With his mind’s eye he would fly beyond the dimensions of cosmic time, view the origination of the Universe, delve inside the essence of the atom, and explore the laws of relativity. His point of view was an omnipresent perspective, instantly encompassing the near, the far, the past, the now, and the everlasting. In mythic language, he would be seated beneath a jewel-bearing tree (an image derived from the Epic of Gilgamesh) on a lion throne. This was the seat of enlightenment from where he courageously viewed the diverse facets of life’s ever-changing reality.
UNIVERSAL TRUTH
In his Magi days he embraced an interfaith scope. For him, enlightenment was the culmination of his aspiration to share with all religions the mysterious Universal Truth that all of them aspired to align with. Sakamuni understood that India’s Vedic and Brahmanic scriptures (Rig Veda, Brahmanas and Upanisads), as well as Sumerian, Egyptian, Babylonian, Assyrian, Judaic, and Zoroastrian teachings all shared this common source.
Buddhism gently avoided either rejection of or confrontation with other faiths, preferring to respond using its own rather artful approach— embracing certain doctrines before deconstructing, questioning, transforming, and re-constructing them using profoundly superseding wisdom. In articulating his view of Universal Truth, the Buddha used a wide range of symbols, myths, philosophical themes, and cosmic knowledge. His goal was to define Universal Truth in a way that all religions could agree with, because fundamentally they all sought to get it right.
During the pyramid-building era of Egypt’s Old Kingdom, the priests called for alignment of social activities with Ma’at, the force of Universal Truth that kept the cosmos in its natural state of harmonious order. Conversely, they blamed chaos, whether natural or manmade, on lies or detriment
al acts that threatened to disturb a fragile cosmic equilibrium.
The pre-philosophic Greeks believed that creation of the world emerged from a primordial chaos and was converted into “Universal Truth,” Logos, the inherent order and wisdom of the Universe. In the Fertile Crescent of Mesopotamia, Arta (Akk. Riddum) was the Sumerian word for Universal Truth, which the gods used to infuse the Universe with divine order. Vedism, the shamanic religion that migrated from Eurasia to Central Asia, embraced Rta4 (variation of Sumerian Arta), and defined it in the Rig Veda as the pure wisdom underlying Universal Order, Universal Law, and Universal Truth.
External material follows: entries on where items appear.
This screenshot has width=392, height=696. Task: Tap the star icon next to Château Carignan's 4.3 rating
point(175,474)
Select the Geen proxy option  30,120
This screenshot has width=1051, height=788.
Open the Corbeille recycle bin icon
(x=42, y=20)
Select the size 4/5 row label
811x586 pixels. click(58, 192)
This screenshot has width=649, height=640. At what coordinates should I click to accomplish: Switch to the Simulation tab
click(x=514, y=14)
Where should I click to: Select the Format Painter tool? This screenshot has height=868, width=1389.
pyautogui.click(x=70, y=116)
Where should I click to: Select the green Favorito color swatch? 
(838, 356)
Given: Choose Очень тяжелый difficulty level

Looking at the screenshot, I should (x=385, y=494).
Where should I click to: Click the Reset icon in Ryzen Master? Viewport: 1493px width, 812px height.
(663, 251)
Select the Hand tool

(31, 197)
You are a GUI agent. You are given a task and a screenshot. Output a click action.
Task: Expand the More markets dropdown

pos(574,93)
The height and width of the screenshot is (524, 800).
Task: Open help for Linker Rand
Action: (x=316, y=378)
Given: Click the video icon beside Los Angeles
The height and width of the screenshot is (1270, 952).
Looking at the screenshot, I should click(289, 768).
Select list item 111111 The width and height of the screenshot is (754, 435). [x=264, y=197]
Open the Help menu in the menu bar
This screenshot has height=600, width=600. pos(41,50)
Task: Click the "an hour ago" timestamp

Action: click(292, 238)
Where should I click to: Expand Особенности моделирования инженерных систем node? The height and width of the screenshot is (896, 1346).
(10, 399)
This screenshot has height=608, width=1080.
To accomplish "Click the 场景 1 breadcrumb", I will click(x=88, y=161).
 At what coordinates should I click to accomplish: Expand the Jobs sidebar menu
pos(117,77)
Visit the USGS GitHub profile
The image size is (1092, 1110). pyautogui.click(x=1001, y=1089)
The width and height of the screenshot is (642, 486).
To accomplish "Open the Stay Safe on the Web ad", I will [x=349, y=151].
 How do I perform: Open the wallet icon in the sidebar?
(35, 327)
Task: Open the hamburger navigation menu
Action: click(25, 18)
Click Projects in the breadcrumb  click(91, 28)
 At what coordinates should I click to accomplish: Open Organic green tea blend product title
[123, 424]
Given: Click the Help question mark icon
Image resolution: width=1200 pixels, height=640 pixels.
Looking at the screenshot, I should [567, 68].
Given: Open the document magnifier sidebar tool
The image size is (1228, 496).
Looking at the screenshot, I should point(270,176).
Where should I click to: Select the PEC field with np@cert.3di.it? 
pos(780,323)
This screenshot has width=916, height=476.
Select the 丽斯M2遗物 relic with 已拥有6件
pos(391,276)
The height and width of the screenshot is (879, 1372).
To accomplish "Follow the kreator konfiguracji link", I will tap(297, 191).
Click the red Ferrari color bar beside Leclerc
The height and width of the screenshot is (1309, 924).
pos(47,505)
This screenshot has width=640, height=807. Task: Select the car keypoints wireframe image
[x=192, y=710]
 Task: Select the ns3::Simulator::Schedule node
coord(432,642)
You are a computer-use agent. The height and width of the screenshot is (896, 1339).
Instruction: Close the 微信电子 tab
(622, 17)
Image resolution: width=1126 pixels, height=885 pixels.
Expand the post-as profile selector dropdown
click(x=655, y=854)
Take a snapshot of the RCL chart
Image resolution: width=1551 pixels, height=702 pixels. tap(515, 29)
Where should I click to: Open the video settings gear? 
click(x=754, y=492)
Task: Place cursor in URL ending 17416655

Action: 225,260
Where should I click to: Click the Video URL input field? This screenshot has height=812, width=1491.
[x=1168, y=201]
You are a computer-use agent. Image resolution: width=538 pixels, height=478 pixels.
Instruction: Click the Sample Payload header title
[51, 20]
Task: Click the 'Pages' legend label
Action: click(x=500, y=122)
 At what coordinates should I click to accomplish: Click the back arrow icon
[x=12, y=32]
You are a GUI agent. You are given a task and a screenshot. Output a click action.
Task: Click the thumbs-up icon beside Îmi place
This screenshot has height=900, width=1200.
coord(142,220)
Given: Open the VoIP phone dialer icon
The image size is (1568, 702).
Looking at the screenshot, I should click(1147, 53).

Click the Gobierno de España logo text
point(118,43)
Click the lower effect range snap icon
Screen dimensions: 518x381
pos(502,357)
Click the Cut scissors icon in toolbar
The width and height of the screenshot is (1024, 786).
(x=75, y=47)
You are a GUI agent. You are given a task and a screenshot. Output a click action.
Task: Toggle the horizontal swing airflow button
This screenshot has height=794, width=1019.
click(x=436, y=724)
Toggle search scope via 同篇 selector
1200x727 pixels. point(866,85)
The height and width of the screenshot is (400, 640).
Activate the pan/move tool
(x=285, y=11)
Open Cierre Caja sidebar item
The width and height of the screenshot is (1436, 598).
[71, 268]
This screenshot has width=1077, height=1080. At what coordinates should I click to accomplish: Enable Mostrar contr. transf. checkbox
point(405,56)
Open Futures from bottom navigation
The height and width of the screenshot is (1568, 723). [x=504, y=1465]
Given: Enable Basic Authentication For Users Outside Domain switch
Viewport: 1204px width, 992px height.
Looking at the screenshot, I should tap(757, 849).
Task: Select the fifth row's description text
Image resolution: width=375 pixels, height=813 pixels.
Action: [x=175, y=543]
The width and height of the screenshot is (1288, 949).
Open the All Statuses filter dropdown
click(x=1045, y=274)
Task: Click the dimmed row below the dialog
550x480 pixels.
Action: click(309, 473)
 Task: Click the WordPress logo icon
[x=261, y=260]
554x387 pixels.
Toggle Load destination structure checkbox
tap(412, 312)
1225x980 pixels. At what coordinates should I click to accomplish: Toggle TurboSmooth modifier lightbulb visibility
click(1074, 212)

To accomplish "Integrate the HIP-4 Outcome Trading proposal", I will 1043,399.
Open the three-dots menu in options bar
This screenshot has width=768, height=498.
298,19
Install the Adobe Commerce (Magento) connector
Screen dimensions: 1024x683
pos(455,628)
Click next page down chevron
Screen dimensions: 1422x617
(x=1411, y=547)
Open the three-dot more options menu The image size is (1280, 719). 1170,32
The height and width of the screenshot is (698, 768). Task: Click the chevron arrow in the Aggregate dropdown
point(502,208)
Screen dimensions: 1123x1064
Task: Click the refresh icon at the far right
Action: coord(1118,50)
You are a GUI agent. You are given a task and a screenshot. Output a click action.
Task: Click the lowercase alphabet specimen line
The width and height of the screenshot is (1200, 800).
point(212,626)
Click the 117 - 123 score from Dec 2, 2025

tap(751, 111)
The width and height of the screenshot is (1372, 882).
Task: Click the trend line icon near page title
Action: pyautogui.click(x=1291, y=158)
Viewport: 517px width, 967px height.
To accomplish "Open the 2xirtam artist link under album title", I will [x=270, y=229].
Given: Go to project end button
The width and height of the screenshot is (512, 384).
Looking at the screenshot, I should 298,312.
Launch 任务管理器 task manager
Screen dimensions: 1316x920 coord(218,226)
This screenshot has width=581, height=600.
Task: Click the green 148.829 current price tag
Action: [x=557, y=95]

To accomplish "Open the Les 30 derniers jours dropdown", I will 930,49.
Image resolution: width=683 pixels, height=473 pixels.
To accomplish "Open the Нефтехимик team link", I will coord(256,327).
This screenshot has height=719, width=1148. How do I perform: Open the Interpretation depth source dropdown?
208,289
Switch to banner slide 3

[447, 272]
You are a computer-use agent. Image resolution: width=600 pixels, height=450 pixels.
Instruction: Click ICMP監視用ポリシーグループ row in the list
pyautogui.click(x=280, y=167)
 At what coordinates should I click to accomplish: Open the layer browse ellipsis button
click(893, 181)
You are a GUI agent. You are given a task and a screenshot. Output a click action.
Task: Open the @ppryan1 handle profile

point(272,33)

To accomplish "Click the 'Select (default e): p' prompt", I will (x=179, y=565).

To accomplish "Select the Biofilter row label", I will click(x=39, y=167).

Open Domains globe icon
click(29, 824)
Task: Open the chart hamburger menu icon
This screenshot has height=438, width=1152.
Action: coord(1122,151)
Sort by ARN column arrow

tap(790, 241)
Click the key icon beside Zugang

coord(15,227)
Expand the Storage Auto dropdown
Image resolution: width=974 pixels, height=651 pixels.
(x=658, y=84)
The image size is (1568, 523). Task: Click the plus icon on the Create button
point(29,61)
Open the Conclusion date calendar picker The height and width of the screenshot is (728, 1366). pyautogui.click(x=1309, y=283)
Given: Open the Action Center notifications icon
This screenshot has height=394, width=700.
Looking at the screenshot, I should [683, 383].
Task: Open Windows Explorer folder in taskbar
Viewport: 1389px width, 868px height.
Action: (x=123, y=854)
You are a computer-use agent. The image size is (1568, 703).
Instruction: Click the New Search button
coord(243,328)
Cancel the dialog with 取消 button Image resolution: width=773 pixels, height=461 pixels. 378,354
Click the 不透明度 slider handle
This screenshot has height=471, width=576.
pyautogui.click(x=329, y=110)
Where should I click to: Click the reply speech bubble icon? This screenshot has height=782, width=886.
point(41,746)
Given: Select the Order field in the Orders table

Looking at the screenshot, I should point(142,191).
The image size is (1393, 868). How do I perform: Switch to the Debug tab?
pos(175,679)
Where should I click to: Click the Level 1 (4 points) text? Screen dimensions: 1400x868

In Zoroastrian theology, the Vedic Rta was pronounced Asha using the Persian language. As Zoroaster stood in clear opposition to Vedism and Vedic-influenced religions, his view of Universal Truth correlated with the spiritual harmony and blessing achieved through allegiance only to the moral dictums of the Supreme God, Assura Mazda.
With the founding of Brahmanism in India, its scripture, the Upanisads, transitioned Rta into Dharma, a Sanskrit word defining Universal Truth as an aware Universal-Consciousness—a pure Reality emanating from a transcendent Universal-Mind that kept everything working in harmony. They added the notion that a sage able to tap into it would gain access to view all the inner workings of existence through the divine eye.
The multicultural beliefs in an all-encompassing Cosmic Harmony revolved around the achievement of alignment of the large-scale Universe, including divinity and nature, with human society and, by extension, to the fate of each individual. Essential to life, all agreed, was humanity’s harmonious alignment with Universal Truth to keep the engine of existence operating with cyclical regularity.